Es ist Hochstimmung beim FC Augsburg. 10 Spiele in Folge ist man mittlerweile ungeschlagen, und hat damit einen neuen Vereinsrekord aufgestellt. Zuletzt hatte man nach 10 Jahren wieder auswärts beim BVB gewonnen und direkt einen Heimsieg gegen Wolfsburg nachgelegt. Mit 38 Punkten wird in Punkto Abstiegskampf keine Sorge mehr aufkommen. Man kann dem Team und den sportlich Verantwortlichen nur Respekt für die Leistungen zollen und zum bisherigen Saisonverlauf gratulieren. Kurz vor Weihnachten hätte das noch kaum jemand für möglich gehalten.

Die Leistungen sind dabei nicht vom Himmel gefallen, sondern basieren auf einem starken Fundament. In den 1,5 Jahren, in denen Marinko Jurendic nun beim Club ist, hat sich etwas getan. Und viele seiner Maßnahmen hatten den gewünschten Effekt und führen nun sportlich zu den gezeigten Ergebnissen.

Der Trainer

Jurendic und Co. hatten sich nach einer ganz schwachen Phase zu Beginn der vorherigen Saison entschieden, Enno Maaßen den Laufpass zu geben. Konzeptionell war seine Art des Fußballs teilweise erfrischend, allerdings war seine Kommunikation am Ende unglücklich und auch sein Umgang mit den erfahrenen Spielern ungeübt. Deshalb entschied man sich in Jess Thorup für einen Trainer mit Erfahrung, dessen Ausstrahlung immer ruhig und professionell ist. Seine Art des Fußballspiels – allem voran das „Offensive Mindset“ – löste direkt von Beginn an Euphorie aus.
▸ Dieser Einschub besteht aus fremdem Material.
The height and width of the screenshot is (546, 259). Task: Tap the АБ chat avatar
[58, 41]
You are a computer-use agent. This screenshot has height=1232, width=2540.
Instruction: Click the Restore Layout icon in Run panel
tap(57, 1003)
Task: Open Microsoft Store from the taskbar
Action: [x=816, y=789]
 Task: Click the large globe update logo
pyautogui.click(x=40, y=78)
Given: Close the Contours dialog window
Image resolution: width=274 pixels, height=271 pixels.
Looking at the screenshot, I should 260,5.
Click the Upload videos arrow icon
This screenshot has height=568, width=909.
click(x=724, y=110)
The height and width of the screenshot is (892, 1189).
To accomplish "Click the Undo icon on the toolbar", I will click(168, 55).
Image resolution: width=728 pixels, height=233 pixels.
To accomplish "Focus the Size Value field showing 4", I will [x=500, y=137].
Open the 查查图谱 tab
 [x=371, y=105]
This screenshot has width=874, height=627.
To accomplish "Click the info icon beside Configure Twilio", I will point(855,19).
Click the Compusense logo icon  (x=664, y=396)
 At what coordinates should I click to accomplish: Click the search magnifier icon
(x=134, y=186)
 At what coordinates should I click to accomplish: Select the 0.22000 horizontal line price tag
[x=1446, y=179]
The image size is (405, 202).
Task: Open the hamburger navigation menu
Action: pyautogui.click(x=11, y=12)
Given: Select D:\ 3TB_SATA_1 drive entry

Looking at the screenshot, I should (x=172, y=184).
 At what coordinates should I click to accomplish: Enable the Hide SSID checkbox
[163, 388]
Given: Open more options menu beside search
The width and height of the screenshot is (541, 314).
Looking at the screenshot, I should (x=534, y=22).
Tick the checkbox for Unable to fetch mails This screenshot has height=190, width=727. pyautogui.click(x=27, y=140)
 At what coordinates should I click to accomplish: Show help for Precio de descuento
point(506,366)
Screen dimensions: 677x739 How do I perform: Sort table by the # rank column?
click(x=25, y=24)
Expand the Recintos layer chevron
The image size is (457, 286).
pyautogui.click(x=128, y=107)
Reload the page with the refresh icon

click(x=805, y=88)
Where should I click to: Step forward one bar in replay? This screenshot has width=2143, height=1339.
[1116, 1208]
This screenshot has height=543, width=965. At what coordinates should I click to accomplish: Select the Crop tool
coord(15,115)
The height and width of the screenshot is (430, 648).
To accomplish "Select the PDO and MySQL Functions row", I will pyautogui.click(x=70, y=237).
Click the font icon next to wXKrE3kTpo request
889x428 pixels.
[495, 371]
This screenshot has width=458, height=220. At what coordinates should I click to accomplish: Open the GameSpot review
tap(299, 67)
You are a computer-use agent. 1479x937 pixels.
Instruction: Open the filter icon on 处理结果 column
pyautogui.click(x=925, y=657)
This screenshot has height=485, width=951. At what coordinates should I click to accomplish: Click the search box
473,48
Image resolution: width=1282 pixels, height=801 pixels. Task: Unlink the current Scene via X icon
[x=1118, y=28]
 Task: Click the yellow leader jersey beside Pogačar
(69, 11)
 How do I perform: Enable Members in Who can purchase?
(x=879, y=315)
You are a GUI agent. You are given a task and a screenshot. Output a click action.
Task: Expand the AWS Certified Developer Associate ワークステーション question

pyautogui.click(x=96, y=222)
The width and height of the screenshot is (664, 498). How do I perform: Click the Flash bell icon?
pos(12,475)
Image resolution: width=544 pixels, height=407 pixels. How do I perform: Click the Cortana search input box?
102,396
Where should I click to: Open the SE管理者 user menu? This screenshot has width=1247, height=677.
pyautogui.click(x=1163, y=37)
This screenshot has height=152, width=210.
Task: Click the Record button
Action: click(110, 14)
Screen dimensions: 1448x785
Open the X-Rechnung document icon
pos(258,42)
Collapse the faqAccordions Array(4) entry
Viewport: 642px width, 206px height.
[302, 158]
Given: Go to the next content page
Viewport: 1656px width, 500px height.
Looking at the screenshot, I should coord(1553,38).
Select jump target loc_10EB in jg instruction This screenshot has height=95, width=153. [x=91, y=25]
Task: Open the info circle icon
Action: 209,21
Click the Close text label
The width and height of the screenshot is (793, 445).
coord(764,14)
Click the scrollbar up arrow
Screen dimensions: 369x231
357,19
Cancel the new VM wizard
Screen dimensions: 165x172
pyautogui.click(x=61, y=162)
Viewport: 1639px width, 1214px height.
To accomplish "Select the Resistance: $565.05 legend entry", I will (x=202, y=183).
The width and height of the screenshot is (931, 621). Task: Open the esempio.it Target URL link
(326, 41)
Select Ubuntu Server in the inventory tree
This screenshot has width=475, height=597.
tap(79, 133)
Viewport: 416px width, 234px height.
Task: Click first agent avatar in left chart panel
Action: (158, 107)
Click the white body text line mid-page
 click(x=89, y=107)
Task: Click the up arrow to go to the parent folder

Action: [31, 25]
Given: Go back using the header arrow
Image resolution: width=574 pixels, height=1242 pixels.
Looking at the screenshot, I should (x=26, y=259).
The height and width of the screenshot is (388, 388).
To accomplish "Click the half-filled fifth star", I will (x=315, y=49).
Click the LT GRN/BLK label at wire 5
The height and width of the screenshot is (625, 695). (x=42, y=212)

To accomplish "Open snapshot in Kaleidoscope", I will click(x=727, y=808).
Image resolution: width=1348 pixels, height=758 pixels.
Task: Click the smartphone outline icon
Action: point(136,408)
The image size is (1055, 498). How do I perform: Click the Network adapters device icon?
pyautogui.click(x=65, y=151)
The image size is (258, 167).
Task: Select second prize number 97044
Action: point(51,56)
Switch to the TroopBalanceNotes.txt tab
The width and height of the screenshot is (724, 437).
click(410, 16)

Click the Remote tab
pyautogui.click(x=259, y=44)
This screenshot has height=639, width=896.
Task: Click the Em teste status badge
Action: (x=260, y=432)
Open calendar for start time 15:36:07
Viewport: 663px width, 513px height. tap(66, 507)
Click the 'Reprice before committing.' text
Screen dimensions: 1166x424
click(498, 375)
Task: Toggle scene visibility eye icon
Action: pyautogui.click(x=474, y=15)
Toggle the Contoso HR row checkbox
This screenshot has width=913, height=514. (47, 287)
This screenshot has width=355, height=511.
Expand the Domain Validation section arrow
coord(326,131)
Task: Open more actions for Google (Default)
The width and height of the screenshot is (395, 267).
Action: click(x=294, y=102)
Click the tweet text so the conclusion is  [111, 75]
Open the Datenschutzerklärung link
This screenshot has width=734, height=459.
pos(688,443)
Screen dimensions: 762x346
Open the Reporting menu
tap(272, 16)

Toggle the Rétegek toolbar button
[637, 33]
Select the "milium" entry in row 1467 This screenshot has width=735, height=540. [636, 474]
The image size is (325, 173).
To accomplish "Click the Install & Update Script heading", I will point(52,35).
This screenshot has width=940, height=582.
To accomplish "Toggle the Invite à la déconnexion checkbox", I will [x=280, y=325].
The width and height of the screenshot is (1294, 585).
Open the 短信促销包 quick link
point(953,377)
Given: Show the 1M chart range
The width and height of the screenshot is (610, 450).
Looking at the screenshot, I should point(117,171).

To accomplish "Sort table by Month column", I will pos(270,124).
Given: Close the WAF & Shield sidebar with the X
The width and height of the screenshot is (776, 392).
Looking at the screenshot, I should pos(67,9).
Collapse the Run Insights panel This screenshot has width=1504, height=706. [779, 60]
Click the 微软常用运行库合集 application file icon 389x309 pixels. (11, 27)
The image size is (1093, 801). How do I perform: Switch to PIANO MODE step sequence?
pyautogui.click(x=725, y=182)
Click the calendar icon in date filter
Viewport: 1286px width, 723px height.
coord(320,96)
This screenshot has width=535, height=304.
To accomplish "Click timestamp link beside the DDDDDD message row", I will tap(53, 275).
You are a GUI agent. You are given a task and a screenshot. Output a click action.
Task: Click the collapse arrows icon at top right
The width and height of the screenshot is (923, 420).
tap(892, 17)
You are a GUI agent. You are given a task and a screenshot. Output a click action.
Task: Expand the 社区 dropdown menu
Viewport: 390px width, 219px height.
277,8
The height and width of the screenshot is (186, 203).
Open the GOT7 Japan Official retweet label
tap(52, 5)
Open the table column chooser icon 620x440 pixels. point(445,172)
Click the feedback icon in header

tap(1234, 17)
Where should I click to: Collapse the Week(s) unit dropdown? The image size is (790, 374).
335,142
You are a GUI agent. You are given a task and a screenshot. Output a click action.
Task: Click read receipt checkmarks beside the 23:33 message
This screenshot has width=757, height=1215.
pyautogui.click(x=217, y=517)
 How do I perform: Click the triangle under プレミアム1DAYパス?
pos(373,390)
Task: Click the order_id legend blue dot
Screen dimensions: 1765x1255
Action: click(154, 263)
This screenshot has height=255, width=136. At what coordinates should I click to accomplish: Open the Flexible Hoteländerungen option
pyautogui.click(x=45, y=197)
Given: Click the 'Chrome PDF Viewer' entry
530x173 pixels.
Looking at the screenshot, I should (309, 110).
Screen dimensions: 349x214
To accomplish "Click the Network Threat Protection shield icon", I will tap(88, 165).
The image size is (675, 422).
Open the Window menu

Die Honeymoon-Phase zog aber auch bei Jess Thorup vorüber. Gute Auftritte wechselten sich mit schlechten ab. Gerade nach desolaten Auswärtsauftritten wirkte Thorup enttäuscht und auch ein bisschen ratlos. Das Spiel in Kiel kurz vor Weihnachten war besonders denkwürdig. Danach war im Umfeld eher die Frage, wann man sich von Thorup trennt als ob. Es ist dem FCA hoch anzurechnen, dass man dieses Mal in Bezug auf den Trainer sich auch von äußeren Einflüssen nicht zu sehr hat leiten lassen. Im Zweifel zur Konstanz zu tendieren war „früher“ in Augsburg öfter der Fall, teilweise mit sehr positiven Resultaten wie in der ersten Weinzierl-Phase. Thorup könnte den FCA nun zu ähnlichen Erfolgen führen. Und die Geduld hätte sich ausgezahlt.

Der Kaderumbruch

Es war – positiverweise – im Sommer viel Bewegung im Kader. Der FCA hatte sich von vielen Spielern getrennt, die ganz offen schon länger mit einem Abschied vom FCA liebäugelten. Eine Einheit mit gemeinsamen Zielen war so vorher grundsätzlich nur schwerlich zu erreichen. Nachdem im Sommer mit Felix Uduokhai und Ermedin Demirovic zwei Leistungsträger wechselten, deren Absichten lange bekannt waren, zog es im Winter auch Ruben Vargas weg vom FCA.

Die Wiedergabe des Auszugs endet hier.